Integrate forward and to the right
The other alternative is to integrate forward and to the right. This is the path that Airbnb, Uber and Netflix took aggregating consumer demand with an outstanding user experience. The aggregation gives Airbnb, Uber and Netflix buying power to the left, enabling them to choose the best and most cost-effective suppliers.
The value chain would then look like this:
Suppliers->Drug and device companies->Patients
This is a model that we see increasingly with Israeli medical device vendors with limited budgets. The drug or device company uses a cloud platform to collect digital feeds from investigators, patients and devices and automate monitoring for deviations.
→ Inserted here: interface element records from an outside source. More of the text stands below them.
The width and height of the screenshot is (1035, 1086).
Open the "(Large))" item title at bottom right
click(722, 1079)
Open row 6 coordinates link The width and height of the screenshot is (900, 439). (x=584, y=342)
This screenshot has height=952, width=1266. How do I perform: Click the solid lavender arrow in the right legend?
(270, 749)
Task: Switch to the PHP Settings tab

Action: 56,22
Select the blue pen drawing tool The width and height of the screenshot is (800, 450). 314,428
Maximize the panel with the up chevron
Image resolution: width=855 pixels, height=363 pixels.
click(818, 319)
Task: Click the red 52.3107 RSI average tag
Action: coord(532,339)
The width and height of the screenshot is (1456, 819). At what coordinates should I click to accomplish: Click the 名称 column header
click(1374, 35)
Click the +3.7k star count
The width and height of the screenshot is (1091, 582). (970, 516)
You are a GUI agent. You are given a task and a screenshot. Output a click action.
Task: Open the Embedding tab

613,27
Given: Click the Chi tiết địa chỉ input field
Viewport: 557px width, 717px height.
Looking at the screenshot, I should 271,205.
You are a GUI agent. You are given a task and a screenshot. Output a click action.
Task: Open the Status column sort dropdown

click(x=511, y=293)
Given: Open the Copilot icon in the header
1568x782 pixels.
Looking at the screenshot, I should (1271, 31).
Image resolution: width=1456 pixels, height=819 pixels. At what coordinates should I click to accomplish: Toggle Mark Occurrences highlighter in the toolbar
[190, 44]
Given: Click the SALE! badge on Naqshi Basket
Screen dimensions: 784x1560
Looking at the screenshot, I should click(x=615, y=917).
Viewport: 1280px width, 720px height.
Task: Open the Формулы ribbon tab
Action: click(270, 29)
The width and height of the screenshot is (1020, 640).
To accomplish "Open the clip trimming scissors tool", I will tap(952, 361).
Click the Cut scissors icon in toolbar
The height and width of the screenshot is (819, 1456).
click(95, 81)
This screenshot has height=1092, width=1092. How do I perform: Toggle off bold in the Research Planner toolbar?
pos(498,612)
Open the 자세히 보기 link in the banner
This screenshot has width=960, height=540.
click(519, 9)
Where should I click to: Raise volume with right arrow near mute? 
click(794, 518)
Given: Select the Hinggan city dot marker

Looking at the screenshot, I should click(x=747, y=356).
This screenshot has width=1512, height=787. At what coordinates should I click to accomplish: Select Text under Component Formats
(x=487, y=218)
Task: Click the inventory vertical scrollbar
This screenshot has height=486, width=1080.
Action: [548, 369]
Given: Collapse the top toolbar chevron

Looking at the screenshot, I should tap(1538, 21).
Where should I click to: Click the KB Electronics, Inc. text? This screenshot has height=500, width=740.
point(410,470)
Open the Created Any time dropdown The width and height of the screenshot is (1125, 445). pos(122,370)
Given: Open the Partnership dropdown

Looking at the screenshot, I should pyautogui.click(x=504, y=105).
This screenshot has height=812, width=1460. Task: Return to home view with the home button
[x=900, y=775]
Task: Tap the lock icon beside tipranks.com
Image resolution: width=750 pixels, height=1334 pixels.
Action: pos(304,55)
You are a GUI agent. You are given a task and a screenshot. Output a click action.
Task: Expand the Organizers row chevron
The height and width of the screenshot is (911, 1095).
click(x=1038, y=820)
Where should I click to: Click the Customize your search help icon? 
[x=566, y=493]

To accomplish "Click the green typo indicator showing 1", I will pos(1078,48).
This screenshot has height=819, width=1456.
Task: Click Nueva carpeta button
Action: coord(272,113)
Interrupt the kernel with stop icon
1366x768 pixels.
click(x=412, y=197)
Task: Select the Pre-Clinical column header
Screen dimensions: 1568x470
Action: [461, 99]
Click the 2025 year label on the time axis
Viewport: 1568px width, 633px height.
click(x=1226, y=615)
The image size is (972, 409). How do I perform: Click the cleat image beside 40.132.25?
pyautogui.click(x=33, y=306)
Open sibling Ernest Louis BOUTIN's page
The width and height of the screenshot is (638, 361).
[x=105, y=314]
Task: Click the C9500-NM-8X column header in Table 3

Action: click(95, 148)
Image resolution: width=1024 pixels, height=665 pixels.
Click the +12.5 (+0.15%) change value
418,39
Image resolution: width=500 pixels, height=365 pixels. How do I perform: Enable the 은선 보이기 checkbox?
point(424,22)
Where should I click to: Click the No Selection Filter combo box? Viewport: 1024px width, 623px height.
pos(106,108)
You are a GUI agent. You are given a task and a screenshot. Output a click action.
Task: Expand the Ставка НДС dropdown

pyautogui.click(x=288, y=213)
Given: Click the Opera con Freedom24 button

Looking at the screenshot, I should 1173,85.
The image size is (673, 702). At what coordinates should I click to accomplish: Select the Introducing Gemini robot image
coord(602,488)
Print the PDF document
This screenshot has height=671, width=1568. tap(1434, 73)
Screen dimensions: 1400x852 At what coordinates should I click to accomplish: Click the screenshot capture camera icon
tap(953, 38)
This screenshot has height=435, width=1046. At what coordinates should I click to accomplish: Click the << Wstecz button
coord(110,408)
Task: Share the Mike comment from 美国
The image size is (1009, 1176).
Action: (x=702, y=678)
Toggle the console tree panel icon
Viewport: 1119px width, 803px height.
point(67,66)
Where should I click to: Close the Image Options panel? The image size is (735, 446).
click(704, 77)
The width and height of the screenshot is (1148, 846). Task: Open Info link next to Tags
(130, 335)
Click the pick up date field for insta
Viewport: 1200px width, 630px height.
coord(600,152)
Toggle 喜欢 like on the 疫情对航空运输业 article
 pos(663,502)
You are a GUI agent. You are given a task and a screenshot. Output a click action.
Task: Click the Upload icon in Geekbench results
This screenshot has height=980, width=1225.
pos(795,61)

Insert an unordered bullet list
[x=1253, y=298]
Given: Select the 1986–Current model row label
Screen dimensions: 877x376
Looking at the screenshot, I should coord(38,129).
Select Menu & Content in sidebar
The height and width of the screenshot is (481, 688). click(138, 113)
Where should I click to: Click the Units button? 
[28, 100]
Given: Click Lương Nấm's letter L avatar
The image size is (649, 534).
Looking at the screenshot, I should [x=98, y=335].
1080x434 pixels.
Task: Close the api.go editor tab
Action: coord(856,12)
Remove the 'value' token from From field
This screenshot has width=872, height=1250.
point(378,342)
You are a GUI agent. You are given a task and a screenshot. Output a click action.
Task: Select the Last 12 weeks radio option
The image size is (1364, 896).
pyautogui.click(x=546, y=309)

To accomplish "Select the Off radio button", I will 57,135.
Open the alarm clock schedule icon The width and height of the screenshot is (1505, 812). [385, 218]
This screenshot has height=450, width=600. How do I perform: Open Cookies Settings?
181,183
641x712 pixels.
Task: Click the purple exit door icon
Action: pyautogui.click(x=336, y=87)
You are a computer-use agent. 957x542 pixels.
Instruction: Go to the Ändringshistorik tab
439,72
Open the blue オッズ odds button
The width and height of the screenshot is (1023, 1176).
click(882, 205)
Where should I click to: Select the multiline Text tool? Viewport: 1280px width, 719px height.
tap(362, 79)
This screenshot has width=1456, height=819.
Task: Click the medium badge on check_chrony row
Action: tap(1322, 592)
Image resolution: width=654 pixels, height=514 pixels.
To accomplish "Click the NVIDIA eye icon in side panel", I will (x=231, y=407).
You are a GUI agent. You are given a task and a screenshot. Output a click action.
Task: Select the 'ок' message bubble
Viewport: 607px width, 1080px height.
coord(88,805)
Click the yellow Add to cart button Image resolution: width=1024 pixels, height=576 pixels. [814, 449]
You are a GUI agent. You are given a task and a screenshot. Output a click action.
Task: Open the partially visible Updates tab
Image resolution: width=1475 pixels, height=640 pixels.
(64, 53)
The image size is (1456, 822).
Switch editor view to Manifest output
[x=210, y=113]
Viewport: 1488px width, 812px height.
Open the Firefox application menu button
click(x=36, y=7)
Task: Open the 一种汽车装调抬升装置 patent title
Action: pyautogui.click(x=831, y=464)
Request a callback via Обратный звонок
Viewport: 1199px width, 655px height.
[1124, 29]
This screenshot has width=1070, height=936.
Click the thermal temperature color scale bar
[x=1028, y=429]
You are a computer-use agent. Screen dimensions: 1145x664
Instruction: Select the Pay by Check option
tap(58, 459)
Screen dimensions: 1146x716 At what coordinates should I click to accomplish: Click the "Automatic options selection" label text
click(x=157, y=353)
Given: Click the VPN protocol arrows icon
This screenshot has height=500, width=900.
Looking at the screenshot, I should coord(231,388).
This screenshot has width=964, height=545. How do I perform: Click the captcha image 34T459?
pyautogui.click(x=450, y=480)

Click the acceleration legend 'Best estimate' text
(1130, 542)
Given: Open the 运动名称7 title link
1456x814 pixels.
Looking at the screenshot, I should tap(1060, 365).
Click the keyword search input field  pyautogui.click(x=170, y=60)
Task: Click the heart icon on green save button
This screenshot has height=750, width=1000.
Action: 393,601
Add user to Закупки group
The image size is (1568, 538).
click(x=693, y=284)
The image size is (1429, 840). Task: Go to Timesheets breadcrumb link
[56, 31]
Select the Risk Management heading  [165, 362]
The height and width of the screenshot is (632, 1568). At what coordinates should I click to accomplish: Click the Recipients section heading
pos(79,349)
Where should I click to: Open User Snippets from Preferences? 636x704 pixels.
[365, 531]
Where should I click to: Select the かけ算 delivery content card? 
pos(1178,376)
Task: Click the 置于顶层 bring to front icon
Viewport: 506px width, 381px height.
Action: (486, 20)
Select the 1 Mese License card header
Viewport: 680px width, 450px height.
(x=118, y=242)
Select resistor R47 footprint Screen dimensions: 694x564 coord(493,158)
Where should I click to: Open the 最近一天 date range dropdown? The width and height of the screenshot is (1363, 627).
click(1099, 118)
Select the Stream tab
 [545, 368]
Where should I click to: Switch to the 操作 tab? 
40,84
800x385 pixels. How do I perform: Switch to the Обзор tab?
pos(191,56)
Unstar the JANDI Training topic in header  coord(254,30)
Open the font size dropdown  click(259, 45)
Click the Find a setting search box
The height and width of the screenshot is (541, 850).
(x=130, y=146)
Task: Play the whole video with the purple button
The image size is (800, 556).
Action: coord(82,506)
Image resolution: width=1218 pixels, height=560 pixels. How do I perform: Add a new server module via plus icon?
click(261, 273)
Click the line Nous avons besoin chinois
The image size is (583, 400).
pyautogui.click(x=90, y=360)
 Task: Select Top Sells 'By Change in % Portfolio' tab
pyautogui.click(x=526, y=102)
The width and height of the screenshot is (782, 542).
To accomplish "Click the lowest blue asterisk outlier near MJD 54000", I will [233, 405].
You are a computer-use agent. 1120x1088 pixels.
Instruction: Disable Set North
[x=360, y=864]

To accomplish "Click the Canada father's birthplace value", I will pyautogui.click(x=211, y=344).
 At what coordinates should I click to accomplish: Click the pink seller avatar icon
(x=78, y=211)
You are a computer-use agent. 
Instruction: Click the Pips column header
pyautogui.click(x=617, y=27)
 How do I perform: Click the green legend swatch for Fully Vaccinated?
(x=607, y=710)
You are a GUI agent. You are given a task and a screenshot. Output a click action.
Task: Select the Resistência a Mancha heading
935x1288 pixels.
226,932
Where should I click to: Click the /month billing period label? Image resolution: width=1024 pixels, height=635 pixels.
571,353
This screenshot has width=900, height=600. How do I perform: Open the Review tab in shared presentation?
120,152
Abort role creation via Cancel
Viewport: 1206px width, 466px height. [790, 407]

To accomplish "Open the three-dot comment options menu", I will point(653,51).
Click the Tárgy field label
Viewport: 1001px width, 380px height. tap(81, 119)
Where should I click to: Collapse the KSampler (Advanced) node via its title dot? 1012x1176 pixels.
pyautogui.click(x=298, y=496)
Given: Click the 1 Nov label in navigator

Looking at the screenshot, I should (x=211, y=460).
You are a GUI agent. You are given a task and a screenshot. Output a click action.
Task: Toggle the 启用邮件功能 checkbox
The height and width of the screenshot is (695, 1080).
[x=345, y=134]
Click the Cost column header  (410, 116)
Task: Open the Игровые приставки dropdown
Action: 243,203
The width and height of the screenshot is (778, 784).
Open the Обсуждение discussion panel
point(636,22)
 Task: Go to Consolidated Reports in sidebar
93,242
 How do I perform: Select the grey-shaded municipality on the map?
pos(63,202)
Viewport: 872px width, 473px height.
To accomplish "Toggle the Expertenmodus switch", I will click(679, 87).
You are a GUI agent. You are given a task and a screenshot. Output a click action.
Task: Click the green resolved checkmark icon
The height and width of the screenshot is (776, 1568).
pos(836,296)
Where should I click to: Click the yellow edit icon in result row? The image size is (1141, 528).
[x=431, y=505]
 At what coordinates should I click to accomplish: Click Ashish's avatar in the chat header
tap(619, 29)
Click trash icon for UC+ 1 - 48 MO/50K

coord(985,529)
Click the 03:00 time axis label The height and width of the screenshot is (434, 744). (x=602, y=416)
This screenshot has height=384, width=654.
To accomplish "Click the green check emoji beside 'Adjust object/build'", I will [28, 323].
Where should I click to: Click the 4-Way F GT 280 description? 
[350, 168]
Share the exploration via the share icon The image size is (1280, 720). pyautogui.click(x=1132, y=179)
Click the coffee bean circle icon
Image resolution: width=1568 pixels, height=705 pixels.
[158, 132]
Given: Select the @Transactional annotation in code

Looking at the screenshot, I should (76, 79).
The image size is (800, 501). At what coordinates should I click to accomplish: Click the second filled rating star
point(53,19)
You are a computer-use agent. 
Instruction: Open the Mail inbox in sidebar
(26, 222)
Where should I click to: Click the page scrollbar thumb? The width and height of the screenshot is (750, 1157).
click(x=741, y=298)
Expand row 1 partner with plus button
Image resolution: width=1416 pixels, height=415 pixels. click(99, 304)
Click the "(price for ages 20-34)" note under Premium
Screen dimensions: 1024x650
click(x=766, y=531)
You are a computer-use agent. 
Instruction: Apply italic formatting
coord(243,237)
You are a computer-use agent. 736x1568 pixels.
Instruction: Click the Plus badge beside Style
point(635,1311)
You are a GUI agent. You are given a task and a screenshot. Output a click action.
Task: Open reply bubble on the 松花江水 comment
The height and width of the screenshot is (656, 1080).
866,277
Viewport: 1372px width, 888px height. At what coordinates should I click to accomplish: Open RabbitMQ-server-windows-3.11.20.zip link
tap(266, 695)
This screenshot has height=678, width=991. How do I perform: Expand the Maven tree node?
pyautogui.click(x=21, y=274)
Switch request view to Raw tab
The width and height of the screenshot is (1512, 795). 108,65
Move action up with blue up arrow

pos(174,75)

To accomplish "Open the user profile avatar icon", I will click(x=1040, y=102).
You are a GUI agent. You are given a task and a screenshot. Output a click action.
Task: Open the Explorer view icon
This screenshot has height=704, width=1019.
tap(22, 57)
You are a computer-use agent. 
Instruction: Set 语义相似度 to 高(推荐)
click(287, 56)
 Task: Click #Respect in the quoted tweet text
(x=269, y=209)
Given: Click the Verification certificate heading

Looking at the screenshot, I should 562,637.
Focus on the patient user experience begins with design of the therapeutic and continues to post-marketing and real-world.
Aggregation of patients enables purchasing power with suppliers — research sites, clinical consultants and study monitors.
Short-term versus long-term cost allocation
The reality is that using a technology platform with vertical integration is more expensive initially for implementation by the drug or device company.
It should be.
Under-funding your infrastructure results in time delays and cost spikes to the life science sponsor at the end of the study.
Pay me now or pay me later
The current CRO methodology of study close-out at the end of a clinical trial lowers costs during the trial but creates an expensive catch-up process at the end of the study.
The catch-up process of identifying and closing discrepancies can take 2–6 months depending on the size and number of sites.
The catch-up process is expensive, delaying submission to FDA and revenue since you have to deal with messy datasets.
However, the true cost of catch-up is the risk of failure. Consider AstraZeneca.
The rule of thumb is that it costs 100X more to fix a defect after the product is manufactured than during the manufacturing process.
This is true for clinical trials as well. A real-time alert on treatment non-compliance during the study can be resolved in 5 minutes. By waiting to the end of study it will take a day of work-flow, data clarifications and emails to the PI.
You may discover after a year that you need to trash your R&D investment. Surely this is not a price that your CRO pays.
Vertical integration to the right can reduce costs during the study by commoditizing supplier costs and reduce delay at study-end with continuous close and automated monitoring. It is more expensive initially for the life science R&D company and it should be because it accelerates time to submission and reduces monitoring and close-out costs.